Madness and the false assignation of which is also a theme in Munro: that it is sometimes a woman’s only choice. The kind of woman who might be assigned the diagnosis of mad is one who withdraws, or one who has visions, or one who thinks, or one who wants to understand. Violet in “A Queer Streak” has a vision, Annie McKillop of “A Wilderness Station” has a kind of far-sighted vision, and poet Almeda Joynt Roth of “Meneseteung” has a drug induced vision and makes choices that appear “mad,” and she is not the only madwoman in that story. Eunice, Annie, and Almeda are also all sisters under the skin, seeking some kind of alternate life where they can be most alive, and yet to most other people they appear either mad or, at least, touched. In Annie McKillop’s case, of course, she declares herself mad in order to obtain safety from the man who might possibly kill her. In “Spaceships,” Rhea provides the counterpoint of the woman who is completely embedded in contemporary life, and for whom life is complex, tumultuous, and also painful. She has “freed” herself of her invalid mother and also freed herself her pre-occupied and somewhat a-sexual boyfriend — but when she runs away with her girlfriend’s boyfriend and is no one’s saint, she must also endure the complexities of her decision.

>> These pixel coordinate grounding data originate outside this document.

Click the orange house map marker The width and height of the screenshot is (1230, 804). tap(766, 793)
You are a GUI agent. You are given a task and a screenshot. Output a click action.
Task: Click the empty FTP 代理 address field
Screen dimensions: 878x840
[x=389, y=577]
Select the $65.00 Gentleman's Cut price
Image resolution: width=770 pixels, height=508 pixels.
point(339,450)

“Spaceships Have Landed” is filled with memorable visions for the reader, with vivid characterizations that function like icons.

But as a story, there is a kind of stasis to it. It’s like a Breughel painting, a portrait of the world of women, and the women — all except the saintly, a-sexual, good Eunice — are frozen in position, even when they run away.

As a story, I prefer “A Queer Streak” or “Meneseteung.” But as a painting, “Spaceships Have Landed” succeeds, given Eunice’s iconic, spiky, white-blond appearance, and given Billy’s good looks, monkish refusals, and saint’s obedience.